---------- Page text
Purpose: To evaluate the use of biological response modifiers (BRM) in the treatment of refractory childhood uveitis.

Design: Retrospective non-comparative case series of pediatric patients with uveitis treated with BRM.

Participants: 23 pediatric patients.

Methods: All children (18 years or younger) who received a BRM were assessed for visual changes, time to control inflammation, and any associated adverse side effects. Thirteen patients were treated with infliximab, five with adalimumab, and five with daclizumab. All patients had bilateral eye involvement. Diagnoses of the participants included juvenile idiopathic arthritis, keratouveitis, sarcoid panuveitis, Adamantiades–Behcets disease, and idiopathic panuveitis.

Main outcome measures: Inflammation and visual acuity.
--------------------
---------- Records shown
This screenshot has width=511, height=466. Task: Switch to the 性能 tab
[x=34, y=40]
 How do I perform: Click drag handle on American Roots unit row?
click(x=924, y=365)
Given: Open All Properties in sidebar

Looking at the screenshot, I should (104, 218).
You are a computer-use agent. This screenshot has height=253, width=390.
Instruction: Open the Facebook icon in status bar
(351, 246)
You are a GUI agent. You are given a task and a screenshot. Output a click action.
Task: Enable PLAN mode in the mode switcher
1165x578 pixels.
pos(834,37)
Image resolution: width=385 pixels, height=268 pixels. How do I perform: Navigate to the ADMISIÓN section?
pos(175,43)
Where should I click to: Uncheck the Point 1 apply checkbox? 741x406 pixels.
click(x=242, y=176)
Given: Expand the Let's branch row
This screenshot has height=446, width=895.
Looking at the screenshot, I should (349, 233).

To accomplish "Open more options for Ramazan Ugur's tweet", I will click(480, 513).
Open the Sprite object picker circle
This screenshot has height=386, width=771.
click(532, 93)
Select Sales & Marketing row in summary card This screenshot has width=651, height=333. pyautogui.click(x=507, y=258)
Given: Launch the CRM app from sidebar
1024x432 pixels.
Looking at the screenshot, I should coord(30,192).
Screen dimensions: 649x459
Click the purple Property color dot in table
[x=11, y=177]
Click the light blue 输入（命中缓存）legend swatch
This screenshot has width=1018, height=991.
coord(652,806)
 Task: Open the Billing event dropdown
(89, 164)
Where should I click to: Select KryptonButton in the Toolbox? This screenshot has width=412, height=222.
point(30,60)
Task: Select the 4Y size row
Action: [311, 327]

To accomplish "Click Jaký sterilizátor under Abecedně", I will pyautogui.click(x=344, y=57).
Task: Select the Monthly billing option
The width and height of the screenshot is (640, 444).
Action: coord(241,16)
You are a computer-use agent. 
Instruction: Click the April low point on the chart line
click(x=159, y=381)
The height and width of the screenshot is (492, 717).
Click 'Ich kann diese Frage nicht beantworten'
--------------------
Task statement. Continue the abstract above on biologic treatment of refractory childhood uveitis, starting after its last line.

Exercise answer.
Results: In the infliximab group 16 of 26 eyes (62%), and 10 of 13 patients (77%) demonstrated an improvement in visual acuity. Twenty of 26 eyes (77%) demonstrated an improvement in the degree of inflammation. In the adalimumab group, four of 10 eyes (40%) demonstrated an improvement in visual acuity, with five of 10 eyes (50%) demonstrating an improvement in inflammation. Four of 10 eyes (40%) in the daclizumab group demonstrated an improvement in vision with eight of 10 eyes (80%) demonstrating an improvement in inflammation.

Conclusion: BRM appear to be safe to use in children, and represent a useful therapeutic adjunctive drug group for treating recalcitrant childhood uveitides.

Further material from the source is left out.